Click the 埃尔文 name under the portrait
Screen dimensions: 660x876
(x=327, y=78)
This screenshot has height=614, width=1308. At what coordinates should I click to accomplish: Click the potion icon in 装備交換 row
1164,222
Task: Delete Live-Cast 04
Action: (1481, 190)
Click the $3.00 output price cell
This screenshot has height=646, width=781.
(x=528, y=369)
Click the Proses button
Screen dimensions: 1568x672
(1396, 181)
____________
## What to do
Only output the lines from the one with "Screen dimensions: 660x876" through the end of the entries above, exactly as they are.

## Solution for this problem
Screen dimensions: 660x876
(x=327, y=78)
This screenshot has height=614, width=1308. At what coordinates should I click to accomplish: Click the potion icon in 装備交換 row
1164,222
Task: Delete Live-Cast 04
Action: (1481, 190)
Click the $3.00 output price cell
This screenshot has height=646, width=781.
(x=528, y=369)
Click the Proses button
Screen dimensions: 1568x672
(1396, 181)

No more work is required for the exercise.